When I was a young lad still at school, I bought a Triumph Tiger Cub (it was just 9 years old) for a ‘tenner’ off a fellow ‘student’ at school. He had stripped the teeth in the gearbox and managed to bend the frame as well! Well, I eventually answered an ad in the “Motorcycle News” of the time and went with a friend to London on the train to pick up a replacement frame from a second-hand dealer (Ted Pratt’s Vintage Motorcycle Company) and saw this wonderful engine in the back room on the floor… it was a J.A.P. 750cc side-valve twin – which I picked up for fifty quid (it was not light for two 14-year-olds!) and we transported it with the frame back to the (boarding-)school with great effort. I can’t even remember whereI got the money for that from! My first J.A.P., which sadly was soon sold on – for more money, of course, to finance the cub, which still needed a new gearbox… But not before I fell in love with the marque!

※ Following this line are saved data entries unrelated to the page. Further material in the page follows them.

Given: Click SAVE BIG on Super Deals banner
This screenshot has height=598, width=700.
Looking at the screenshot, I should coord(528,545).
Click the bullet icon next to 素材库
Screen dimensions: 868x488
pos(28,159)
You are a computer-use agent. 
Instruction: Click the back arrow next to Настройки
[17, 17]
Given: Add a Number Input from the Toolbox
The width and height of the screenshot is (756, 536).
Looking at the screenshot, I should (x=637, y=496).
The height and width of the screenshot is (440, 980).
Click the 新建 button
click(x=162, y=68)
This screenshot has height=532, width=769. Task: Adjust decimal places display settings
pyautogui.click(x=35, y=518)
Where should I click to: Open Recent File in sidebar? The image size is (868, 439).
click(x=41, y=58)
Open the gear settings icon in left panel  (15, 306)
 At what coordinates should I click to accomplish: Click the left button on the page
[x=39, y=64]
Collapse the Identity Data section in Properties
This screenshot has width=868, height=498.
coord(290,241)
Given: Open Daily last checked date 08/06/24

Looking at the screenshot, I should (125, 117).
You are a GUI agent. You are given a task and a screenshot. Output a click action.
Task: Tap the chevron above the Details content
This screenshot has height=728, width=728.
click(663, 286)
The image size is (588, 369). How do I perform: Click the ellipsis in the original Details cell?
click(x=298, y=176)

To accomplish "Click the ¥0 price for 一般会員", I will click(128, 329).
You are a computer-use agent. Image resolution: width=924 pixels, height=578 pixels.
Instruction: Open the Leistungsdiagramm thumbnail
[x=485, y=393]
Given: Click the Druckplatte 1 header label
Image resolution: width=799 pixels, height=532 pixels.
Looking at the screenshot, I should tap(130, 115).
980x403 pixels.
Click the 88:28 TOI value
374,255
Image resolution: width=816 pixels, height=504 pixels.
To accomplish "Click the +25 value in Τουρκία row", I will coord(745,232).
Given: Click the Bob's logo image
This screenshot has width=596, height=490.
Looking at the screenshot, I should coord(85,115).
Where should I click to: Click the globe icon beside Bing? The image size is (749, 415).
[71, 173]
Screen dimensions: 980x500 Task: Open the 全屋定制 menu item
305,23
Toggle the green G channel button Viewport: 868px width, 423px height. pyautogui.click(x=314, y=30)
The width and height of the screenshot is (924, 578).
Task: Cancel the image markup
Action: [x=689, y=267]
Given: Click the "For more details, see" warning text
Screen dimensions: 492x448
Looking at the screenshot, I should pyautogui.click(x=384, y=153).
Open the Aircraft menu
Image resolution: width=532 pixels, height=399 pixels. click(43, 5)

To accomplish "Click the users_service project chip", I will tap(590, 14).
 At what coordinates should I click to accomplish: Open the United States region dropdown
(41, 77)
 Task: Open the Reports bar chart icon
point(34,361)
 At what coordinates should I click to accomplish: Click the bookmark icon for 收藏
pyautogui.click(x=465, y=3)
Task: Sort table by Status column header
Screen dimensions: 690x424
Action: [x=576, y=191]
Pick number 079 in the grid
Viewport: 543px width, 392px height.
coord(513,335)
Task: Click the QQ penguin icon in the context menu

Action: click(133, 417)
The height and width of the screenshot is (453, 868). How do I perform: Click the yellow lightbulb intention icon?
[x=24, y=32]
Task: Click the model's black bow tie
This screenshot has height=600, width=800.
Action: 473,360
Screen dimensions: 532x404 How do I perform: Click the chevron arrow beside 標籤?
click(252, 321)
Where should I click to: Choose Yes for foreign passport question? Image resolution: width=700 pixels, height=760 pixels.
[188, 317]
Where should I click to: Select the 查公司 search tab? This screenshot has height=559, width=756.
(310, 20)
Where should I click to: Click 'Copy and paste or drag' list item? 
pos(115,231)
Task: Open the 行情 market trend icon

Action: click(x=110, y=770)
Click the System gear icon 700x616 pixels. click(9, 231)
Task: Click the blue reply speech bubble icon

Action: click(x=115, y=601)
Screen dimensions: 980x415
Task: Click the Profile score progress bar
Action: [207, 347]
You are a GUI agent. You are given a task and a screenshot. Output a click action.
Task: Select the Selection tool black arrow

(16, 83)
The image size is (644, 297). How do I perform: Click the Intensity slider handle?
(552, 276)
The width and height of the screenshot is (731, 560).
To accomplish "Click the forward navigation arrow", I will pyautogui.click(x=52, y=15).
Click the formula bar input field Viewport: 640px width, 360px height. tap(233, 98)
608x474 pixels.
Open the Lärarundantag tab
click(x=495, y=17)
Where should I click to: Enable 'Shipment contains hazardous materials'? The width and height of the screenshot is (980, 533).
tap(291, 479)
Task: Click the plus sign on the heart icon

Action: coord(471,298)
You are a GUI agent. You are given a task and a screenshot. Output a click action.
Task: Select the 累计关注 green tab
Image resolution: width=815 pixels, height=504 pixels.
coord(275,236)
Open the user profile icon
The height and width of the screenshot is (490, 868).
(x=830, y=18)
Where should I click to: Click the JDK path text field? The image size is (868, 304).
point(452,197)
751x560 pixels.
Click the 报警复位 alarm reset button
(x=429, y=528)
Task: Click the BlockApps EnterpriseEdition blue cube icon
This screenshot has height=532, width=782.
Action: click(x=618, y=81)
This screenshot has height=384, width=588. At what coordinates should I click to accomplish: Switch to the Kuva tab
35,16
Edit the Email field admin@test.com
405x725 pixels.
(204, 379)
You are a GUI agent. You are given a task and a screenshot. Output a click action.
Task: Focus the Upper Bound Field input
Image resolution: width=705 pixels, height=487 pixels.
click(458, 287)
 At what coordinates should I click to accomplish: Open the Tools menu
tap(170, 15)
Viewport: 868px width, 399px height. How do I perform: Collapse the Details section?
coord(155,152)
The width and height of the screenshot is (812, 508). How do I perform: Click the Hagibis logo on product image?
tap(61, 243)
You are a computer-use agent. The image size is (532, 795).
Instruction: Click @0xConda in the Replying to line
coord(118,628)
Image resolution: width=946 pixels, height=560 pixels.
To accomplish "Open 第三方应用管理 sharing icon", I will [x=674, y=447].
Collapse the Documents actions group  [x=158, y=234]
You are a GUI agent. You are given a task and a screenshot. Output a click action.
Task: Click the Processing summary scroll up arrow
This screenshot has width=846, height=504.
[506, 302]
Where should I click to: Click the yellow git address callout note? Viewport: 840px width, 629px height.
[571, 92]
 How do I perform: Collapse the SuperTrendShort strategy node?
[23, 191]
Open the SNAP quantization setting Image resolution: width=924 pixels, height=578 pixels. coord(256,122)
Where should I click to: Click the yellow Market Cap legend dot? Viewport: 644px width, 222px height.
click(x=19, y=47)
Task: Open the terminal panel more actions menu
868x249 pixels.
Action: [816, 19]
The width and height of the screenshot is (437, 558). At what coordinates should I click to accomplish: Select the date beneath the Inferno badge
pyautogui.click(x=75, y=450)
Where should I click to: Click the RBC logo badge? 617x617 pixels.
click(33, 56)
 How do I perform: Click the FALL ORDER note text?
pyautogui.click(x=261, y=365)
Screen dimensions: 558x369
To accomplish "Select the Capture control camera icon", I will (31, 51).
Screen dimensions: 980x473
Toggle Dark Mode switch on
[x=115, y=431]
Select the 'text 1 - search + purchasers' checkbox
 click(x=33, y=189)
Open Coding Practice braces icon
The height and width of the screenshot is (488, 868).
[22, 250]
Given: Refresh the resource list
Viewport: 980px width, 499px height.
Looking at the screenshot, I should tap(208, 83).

To cut a long story short, the 200cc engine arrived at my workplace, where it was promptly dropped off the workbench and broke the Magneto mount off the inner timing cover. The Exhaust valve was broken and seized in the guide, the exhaust valve spring and fittings were missing, as was the exhaust ‘tappet’ and there was no carb, or mag nor oil-pump. And a broken inner timing cover. Ah well, it turns out that some parts are at least available – at a premium price. A pair of valves and springs/collets will set me back €300 and 2 tappets and guides another €200. How times have changed! I managed to source an oil pump (on a different forward-facing timing-cover outer), shown below, which will need a refurb.

Other parts have still to be ordered and bought to complete it… And the inner casing still has to be welded or replaced. I’ll give a go with TIG myself, or we are getting a laser-welding setup in the next few months, maybe that would be worth the wait?? Let’s wait and see!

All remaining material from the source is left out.